Because I’m not a practicing Buddhist, I imagine that the way I do Tonglen for myself may be different from what is officially taught. Also, because of the world I grew up in as a child, with a grandmother who was both a healer and happened also to be clairvoyant, I tend to add in some of the energy protections and imagery elements she taught me when I was very young.
The basics of the practice involve remembering that the energy of love in your heart is a fiery presence and it’s the fire of love in your heart that will neutralize and metabolize whatever suffering or distress you focus on. Let’s say you’re feeling anxious about something and you can’t seem to calm down. Take a moment to focus your awareness in your heart as you attune yourself to the anxiety you feel. Then, remember that, in this same moment, there are countless people all around the world who have that same feeling. Breathe in their anxiety, combined with your own, into the fire in your heart and allow the fire to burn away the anxiety, leaving neutral energy that is now available to embody a different quality. Then, choose a quality you’d like to experience—perhaps calm, ease, or some other—and, in your imagination, fill the neutralized energy in your heart with that quality. As you breathe out, fill your body with the positive quality you have chosen and then continue to breathe that quality out into the world, sharing it with everyone. Do this for as many breaths as it takes for you to feel a shift in your experience.

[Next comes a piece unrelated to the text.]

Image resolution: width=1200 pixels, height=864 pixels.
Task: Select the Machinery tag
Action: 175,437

There is another step you can use if you’re uncomfortable breathing distress or suffering directly into your heart. You can imagine that you are surrounded by a cleansing white light and that whatever you breathe in becomes neutralized by that light before it reaches the fire in your heart. Then you can follow the process described in the paragraph above. I began this way until I became confident of the fire in my heart, which Buddhist teacher Pema Chodron says gets stronger as you do the practice. I have experienced that to be true so I no longer use the white light, but it’s a fine way to begin.

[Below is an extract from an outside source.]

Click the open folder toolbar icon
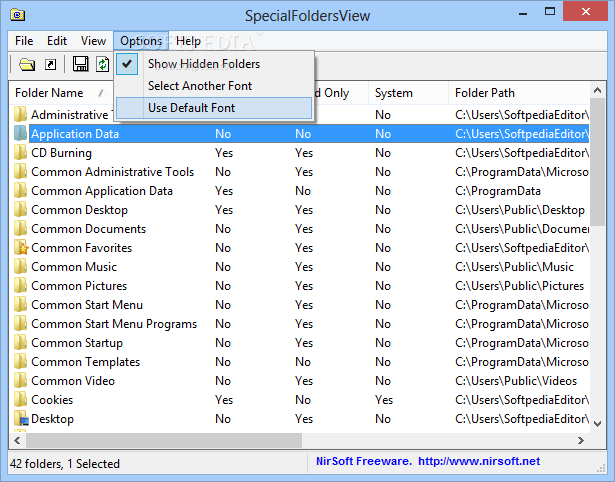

Here are the links to this practice on my website.
I’ve shared these in other weekly practices as I feel that Tonglen is an important contribution to being able to move through suffering and distress with less overwhelm and, at the same time, to offer support to others in our human family. In these current times, I make it a “mental hygiene” practice for myself, using it when I need to in order to be able to be centered and open-hearted as I move through my daily activities.

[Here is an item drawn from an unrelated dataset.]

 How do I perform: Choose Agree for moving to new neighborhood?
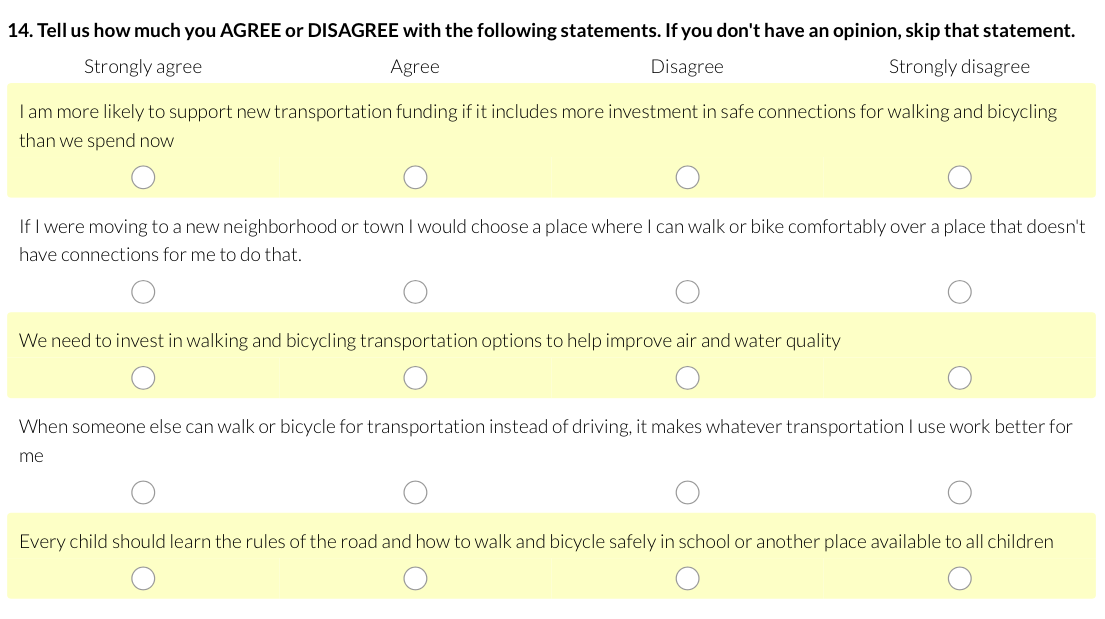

As with all these practices, please explore what works best for you. Remember to bring along curiosity as your constant companion and to pat gently on the head any judgments that may arise. Even though I’ve shared the particular way I do this process, with apologies to the official Buddhist practice, it’s important to find what comes alive for you. One of the things I have always done is only stay with processes and practices that feel alive to me. Once something no longer feels alive to me, I allow myself to be open to other practices or approaches. That said, one of the profound benefits of regularly practicing Tonglen is that it strengthens the power and openness of the heart and that is a beautiful gift we can offer to ourselves and to the world around us.